Storage REITs show signs of recovery in Q3 2025 as occupancy dips but pricing power and fundamentals begin to stabilize.
  • Q3 2025 marked the lowest occupancy levels for self-storage REITs since 2017, though executives say fundamentals are stabilizing, with street rates rebounding and supply tapering off.
  • Achieved rates fell year-over-year, but REITs are optimistic heading into 2026, citing softening competition and improved pricing power.
  • SmartStop led all REITs in same-store revenue growth at 2.5%, while Public Storage reported the most aggressive acquisition activity, with $814.6M in purchases year-to-date.
Key Takeaways

A Mixed Quarter With Signs Of Recovery

Q3 2025 was mixed for storage REITs as pricing improved but occupancy fell to its lowest level since 2017. Average same-store occupancy fell for all five major REITs, as reported by TractIQ. National Storage Affiliates (NSA) led the decline, dropping 1.1 percentage points year-over-year to 84.5%.

Line chart showing historical same-store REIT occupancy by quarter from 2017 to 2025, with 2025 at the lowest level.

Despite the declines, REITs remained cautiously optimistic. “Fundamentals have found a bottom,” said NSA in its Q3 commentary, adding that 2026 could bring a stronger demand environment as interest rates ease and new supply slows.

Street rates rose 5.7% to $20.13, while achieved rents fell 3% to $20.90 due to churn from high-rent pandemic-era tenants. The spread between street and achieved rents narrowed to 3.7% in Q3, down from 4.4% last quarter. This suggests improving rate predictability for underwriters.

Bar and line chart showing Public Storage’s average move-in and move-out rates per square foot from 2019 to Q3 2025.

Meanwhile, discounting activity rose significantly. The average REIT discount rate (the gap between street and web rates) hit 27.8%, a 26.8% year-over-year increase, driven by seasonal trends and muted demand.

Bar and line chart showing average REIT street rates vs web rates and their percentage difference from 2018 to mid-2025.

Individual REIT Performance

SmartStop stood out in Q3, posting 2.5% year-over-year same-store revenue growth and sector-leading occupancy of 92.4%. It made bold moves in Canada by acquiring five properties in Alberta. It also launched a third-party management platform through its acquisition of Argus Professional Storage Management.

Bar chart comparing CubeSmart same-store move-ins and move-outs from Q2 2021 to Q3 2025.
Line chart showing same-store rent per square foot trends for major storage REITs from 2015 to Q3 2025.

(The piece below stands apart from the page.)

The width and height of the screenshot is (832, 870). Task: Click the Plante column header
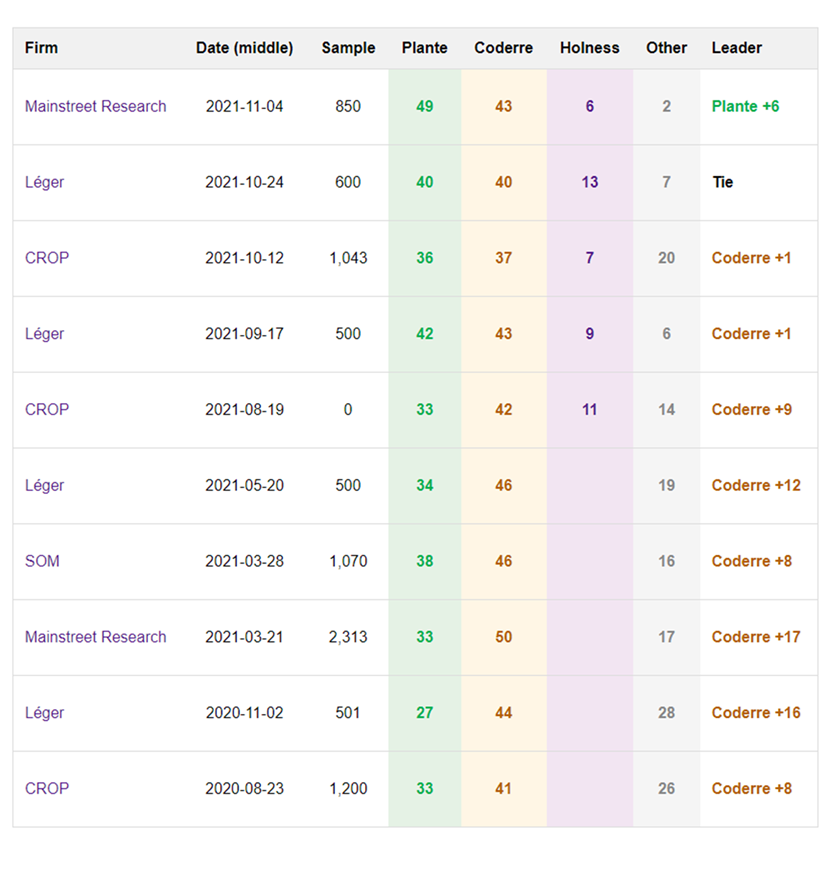click(424, 48)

Public Storage remained the most active acquirer, spending $814.6M on 74 facilities YTD. Extra Space, meanwhile, adopted a more conservative approach, with only one acquisition during the quarter and more activity focused on joint ventures and off-market deals.

On the expense side, Extra Space reported a 5.8% YoY increase, with marketing (+27.6%) and insurance (+12.8%) as major drivers. Most REITs expect 2025 same-store NOI growth to remain flat or slightly negative.

Market Outlook

REIT leaders remain optimistic that the worst may be behind the sector. Many are banking on improving housing market conditions and reduced new supply to lift fundamentals. Public Storage noted a “decline in competitive supply,” while CubeSmart pointed to stabilizing coastal markets and better revenue systems.

Looking ahead, TractIQ notes that street rents are increasingly reliable indicators of performance and recommends close monitoring of seasonal trends and discounting activity for accurate underwriting.

Why It Matters

After years of pandemic-driven volatility and new supply, storage REITs may finally be settling into a new equilibrium. While occupancy remains a concern, pricing stability and slower development pipelines suggest that 2026 could be a turning point for the sector.